Bremen geht neuen Weg für bezahlbares Bauen
Bausenatorin gibt Startschuss für den „Bremer Weg”
„Haus & Grund Bremen begrüßt, dass die Senatorin für Bau, Mobilität und Stadtentwicklung, Özlem Ünsal, Mitte Mai den offiziellen Startschuss für
einen „Bremer Weg zum kosteneffizienten und zukunftsfähigen Bauen” gegeben hat, sagt der Vorsitzende des Haus & Grund Landesverband
Bremen e.V. Thomas Trenz und stellt fest, dass „damit der richtige Weg in Richtung Kostenreduzierung bei Baumaßnahmen eingeschlagen worden ist.“
Nach erfolgreichem Beschluss in der Sitzung der Senatskommission Wohnungsbau ist jetzt das Ziel der Bausenatorin gesetzt, die Baukosten in Bremen spürbar zu senken, Planungsverfahren zu vereinfachen und bezahlbaren Wohnraum wieder realisierbar zu machen.

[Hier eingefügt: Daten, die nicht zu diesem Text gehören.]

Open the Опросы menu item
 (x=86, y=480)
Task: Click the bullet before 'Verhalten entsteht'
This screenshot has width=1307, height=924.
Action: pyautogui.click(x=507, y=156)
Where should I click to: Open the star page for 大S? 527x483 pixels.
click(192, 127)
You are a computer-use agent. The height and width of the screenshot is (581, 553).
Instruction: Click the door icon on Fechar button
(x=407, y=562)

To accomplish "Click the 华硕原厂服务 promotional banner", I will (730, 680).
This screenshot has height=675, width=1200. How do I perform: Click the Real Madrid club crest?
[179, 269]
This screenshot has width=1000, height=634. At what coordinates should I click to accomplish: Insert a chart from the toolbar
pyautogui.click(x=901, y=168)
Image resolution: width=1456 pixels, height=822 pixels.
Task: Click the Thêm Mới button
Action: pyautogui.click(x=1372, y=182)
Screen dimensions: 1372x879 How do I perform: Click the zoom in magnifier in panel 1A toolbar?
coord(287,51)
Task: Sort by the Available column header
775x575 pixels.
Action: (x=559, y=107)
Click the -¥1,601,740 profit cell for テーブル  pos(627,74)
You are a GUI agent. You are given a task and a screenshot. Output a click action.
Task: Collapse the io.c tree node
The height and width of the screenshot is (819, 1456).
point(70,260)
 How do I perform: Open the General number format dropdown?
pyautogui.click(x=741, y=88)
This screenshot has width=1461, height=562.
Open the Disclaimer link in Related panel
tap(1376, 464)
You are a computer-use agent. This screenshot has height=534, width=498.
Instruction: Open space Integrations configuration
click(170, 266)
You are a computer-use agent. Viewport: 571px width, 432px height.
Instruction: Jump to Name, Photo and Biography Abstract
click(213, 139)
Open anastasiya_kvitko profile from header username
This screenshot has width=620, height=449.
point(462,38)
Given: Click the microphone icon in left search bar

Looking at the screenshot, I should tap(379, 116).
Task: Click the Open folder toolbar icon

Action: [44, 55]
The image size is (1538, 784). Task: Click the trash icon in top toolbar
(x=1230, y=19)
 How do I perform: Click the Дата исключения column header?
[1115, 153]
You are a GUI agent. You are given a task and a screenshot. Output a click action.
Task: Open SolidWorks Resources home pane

„Wohnen ist ein Grundrecht – und darf nicht zum Luxus werden. Wenn Baukosten explodieren, Zinsen steigen und Verfahren Jahre dauern, wird genau dieses Grundrecht gefährdet. Wir schreiten entschlossen und strukturiert voran: Mit dem Bremer Weg schaffen wir die Grundlagen dafür,
dass in unserer Stadt wieder mehr bezahlbare Wohnungen für unsere Bevölkerung entstehen können,” sagte die Senatorin im Anschluss an die Senatssitzung. Ünsal weiter: „Mit diesem Bremer Weg streben wir aufbauend auf den bisher erfolgreich durchgeführten Maßnahmen zur Verfahrensvereinfachung, zur Planungs- und Genehmigungsbeschleunigung sowie der deutlich verbesserten Wohnraumförderung die signifikante Reduktion der Baukosten als wesentlicher Faktor für den Wohnungsbau auch im Hinblick auf Suffizienz und Ressourcenschutz an.”
Der „Bremer Weg” orientiert sich partiell am sogenannten Hamburg-Standard, der auch von Haus & Grund unterstützt wird, geht jedoch bewusst eigene Wege. Acht konkrete Maßnahmen werden bereits jetzt auf den Weg gebracht – darunter schnellere Verfahren, flexiblere Ausgleichsregelungen, angepasste Fristen und realistischere Vorgaben beim Schallschutz. Auch die bisherige Empfehlung zu Niederfrequenzanlagen wird gestrichen, da keine belastbaren Gesundheitsgefahren nachweisbar waren.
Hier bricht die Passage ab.